Entradas de dados extraídos
========
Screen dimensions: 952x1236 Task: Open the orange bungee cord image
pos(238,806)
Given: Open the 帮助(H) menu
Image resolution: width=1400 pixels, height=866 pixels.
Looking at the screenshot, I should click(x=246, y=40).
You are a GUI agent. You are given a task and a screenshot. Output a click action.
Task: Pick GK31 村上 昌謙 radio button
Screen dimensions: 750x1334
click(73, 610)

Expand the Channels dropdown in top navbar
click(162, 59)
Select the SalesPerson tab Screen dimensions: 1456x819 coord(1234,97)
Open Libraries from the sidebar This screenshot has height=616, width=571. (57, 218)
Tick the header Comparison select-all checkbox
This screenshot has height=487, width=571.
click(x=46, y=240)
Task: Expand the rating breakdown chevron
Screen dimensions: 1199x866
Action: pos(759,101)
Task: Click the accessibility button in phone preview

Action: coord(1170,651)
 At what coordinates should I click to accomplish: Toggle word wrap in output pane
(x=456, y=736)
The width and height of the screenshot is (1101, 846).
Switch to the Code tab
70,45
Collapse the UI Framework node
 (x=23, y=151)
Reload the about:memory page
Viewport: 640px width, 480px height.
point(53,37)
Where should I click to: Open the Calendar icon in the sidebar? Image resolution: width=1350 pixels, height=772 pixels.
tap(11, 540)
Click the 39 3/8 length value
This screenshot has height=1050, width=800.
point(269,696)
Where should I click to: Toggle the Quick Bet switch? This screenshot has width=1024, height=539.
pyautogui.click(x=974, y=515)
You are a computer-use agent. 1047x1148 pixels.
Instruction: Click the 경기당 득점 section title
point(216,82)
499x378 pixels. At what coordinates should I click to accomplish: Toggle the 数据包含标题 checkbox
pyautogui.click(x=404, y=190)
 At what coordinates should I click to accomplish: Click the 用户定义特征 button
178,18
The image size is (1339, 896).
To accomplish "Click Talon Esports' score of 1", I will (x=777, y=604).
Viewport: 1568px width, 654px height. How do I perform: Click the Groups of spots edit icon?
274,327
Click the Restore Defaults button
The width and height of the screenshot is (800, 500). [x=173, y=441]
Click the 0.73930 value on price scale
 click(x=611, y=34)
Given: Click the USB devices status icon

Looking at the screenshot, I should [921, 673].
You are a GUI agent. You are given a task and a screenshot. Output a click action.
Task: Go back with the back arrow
========
_Trabalho solicitado:_ Determine quantas das linhas acima contêm a palavra "Viewport". Responda somente com o número.

_Resposta:_ 2